• [Exercises]
[1] Rewrite the passage on mandatory arbitration starting at "Arbitrators appointed by" and ending at "mandatory arbitration proceedings.", changing "panels" to "tribunals".
[2] According to the passage on mandatory arbitration, what share of cases did consumers lose before a large private arbitration firm, as reported by The Christian Science Monitor?
[3] In the passage on mandatory arbitration, why is the situation even worse for investors than for other consumers?

• [Source passage]
/---

Find out the position of the candidates on the Fairness in Arbitration Act of 2007. This proposed legislation would ban mandatory arbitration clauses in consumer agreements, including agreements with stock brokers and advisors.

This legislation is long overdue. Arbitration is no longer a fair and impartial dispute resolution process between two willing parties, playing on a level field. Instead, it is imposed on consumers in the majority of all consumer transactions. It is required of 100% of investors who do business with brokers in this country.

It is not just the mandatory nature of arbitration that is so offensive. These clauses require arbitration administered by private arbitration companies, many of whom derive all of their income from the industry that is being sued.

For investors, it is even worse. They are consigned to mandatory arbitration administered by the Financial Industry Regulatory Authority (FINRA), whose members are the brokers who are the defendants in these cases.

Arbitrators appointed by these powerful vested interests understand that their careers are over if they make a meaningful award against their clients. Indeed, it is not uncommon for arbitrators who rule for consumers and investors to be removed from the list of panelists considered for future arbitrations.

The data supports the view that these panels are biased and rigged against consumers and investors. The Christian Science Monitor reported that consumers lost 96% of the cases adjudicated by a large private arbitration firm.

A study I co-authored found that investors have an exceedingly small likelihood of recovering any significant damages from major brokerage firms in FINRA administered mandatory arbitration proceedings.

\---

• [Extracted data]

/---

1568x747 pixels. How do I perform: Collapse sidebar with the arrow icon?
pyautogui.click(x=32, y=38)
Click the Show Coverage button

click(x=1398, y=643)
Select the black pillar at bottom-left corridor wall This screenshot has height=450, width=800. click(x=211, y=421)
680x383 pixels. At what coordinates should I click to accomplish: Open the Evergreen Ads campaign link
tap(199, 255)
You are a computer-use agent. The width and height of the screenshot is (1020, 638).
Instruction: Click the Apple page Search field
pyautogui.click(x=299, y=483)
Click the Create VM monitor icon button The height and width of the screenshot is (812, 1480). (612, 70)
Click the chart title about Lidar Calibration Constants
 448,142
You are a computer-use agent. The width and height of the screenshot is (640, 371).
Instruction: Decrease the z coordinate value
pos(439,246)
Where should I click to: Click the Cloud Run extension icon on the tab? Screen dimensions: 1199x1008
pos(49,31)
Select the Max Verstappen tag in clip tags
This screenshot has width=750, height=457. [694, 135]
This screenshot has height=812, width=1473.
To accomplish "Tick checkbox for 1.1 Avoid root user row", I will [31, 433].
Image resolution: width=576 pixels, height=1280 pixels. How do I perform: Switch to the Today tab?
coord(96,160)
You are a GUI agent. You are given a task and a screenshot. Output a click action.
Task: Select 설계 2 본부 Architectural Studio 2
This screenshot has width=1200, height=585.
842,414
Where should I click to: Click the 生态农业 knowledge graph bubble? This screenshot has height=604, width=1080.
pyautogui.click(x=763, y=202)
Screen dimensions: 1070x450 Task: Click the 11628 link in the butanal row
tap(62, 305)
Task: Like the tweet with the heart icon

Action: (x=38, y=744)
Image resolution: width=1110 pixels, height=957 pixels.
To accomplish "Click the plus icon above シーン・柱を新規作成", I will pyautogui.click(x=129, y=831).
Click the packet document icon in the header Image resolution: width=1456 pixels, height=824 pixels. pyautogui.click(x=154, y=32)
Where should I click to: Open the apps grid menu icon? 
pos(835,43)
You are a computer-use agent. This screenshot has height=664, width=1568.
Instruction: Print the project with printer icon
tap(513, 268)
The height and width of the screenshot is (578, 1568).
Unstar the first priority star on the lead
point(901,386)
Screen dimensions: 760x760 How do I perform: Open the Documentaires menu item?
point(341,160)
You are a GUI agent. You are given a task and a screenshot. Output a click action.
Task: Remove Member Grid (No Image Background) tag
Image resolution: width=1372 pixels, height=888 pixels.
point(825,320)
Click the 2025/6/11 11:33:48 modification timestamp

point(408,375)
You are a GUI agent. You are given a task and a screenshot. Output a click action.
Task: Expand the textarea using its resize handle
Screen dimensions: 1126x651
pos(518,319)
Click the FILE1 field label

\---

• [Worked answers]
[1]
Arbitrators appointed by these powerful vested interests understand that their careers are over if they make a meaningful award against their clients. Indeed, it is not uncommon for arbitrators who rule for consumers and investors to be removed from the list of panelists considered for future arbitrations.

The data supports the view that these tribunals are biased and rigged against consumers and investors. The Christian Science Monitor reported that consumers lost 96% of the cases adjudicated by a large private arbitration firm.

A study I co-authored found that investors have an exceedingly small likelihood of recovering any significant damages from major brokerage firms in FINRA administered mandatory arbitration proceedings.

[2] Consumers lost 96% of the cases adjudicated by that firm.

[3] Investors are consigned to mandatory arbitration administered by the Financial Industry Regulatory Authority (FINRA). FINRA's members are the brokers who are the defendants in these cases.